Task description :: When a line of the records contains "computer", copy it.

--- Data records ---

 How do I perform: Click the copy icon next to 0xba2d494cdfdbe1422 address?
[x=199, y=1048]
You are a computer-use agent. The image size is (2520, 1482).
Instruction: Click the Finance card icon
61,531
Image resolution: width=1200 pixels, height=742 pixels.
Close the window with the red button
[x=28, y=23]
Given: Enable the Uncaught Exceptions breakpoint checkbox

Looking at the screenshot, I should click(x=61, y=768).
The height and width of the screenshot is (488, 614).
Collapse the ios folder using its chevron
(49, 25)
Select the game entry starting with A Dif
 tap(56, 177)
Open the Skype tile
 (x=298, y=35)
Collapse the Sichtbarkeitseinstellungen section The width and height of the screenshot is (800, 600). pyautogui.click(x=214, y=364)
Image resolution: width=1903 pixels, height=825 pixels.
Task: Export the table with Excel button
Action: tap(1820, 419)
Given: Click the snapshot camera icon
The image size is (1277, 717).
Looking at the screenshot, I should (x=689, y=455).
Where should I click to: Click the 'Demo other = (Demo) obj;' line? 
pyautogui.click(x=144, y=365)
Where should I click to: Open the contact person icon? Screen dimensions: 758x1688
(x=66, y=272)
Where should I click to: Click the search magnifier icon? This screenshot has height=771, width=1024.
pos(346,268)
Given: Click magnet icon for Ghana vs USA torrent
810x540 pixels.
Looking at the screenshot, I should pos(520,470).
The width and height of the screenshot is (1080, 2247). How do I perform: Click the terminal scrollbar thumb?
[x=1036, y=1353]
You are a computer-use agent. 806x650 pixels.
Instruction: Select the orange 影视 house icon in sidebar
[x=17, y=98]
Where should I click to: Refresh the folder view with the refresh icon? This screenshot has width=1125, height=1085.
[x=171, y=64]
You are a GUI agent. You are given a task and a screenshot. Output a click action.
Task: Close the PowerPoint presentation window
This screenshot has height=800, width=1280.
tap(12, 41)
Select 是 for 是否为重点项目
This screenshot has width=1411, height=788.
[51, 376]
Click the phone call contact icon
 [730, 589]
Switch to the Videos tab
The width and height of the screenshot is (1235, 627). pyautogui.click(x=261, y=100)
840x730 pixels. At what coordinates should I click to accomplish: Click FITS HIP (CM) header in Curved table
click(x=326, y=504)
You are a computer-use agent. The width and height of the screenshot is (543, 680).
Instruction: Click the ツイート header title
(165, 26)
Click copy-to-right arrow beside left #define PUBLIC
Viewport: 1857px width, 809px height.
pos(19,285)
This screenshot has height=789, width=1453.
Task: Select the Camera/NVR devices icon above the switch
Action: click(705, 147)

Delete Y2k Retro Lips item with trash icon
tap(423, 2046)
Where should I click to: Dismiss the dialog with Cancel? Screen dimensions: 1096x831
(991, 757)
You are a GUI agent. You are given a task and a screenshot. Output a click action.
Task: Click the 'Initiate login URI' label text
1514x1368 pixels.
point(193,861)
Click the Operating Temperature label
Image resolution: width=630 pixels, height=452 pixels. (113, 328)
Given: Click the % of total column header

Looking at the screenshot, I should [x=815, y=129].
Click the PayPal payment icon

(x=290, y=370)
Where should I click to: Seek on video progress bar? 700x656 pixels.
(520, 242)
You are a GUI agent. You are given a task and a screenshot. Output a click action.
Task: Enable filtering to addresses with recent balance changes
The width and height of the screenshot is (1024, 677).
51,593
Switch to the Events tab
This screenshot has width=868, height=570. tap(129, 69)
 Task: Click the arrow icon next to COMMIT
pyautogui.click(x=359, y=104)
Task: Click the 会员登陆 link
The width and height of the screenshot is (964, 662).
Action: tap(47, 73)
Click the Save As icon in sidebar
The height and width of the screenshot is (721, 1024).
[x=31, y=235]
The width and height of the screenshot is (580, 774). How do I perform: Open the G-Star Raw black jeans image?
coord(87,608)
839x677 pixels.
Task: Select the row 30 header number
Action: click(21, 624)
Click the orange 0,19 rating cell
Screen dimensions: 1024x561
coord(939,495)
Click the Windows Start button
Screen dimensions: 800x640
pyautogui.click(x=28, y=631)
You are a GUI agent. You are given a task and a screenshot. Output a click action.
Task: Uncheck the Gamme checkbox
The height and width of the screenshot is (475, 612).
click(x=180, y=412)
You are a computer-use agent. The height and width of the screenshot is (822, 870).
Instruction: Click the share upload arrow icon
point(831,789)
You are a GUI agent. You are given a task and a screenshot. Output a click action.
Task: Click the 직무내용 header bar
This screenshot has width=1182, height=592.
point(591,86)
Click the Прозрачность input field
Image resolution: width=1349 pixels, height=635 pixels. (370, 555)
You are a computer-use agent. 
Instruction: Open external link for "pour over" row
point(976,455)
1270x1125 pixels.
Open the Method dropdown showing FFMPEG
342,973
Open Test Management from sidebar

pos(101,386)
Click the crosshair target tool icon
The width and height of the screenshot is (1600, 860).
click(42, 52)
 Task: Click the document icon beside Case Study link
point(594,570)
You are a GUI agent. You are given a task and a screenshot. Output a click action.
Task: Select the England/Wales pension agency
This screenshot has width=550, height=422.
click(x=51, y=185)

---

Answer below ::
You are a computer-use agent. The image size is (2520, 1482).
You are a computer-use agent. 806x650 pixels.
You are a computer-use agent. The width and height of the screenshot is (543, 680).
You are a computer-use agent. The height and width of the screenshot is (822, 870).
You are a computer-use agent. 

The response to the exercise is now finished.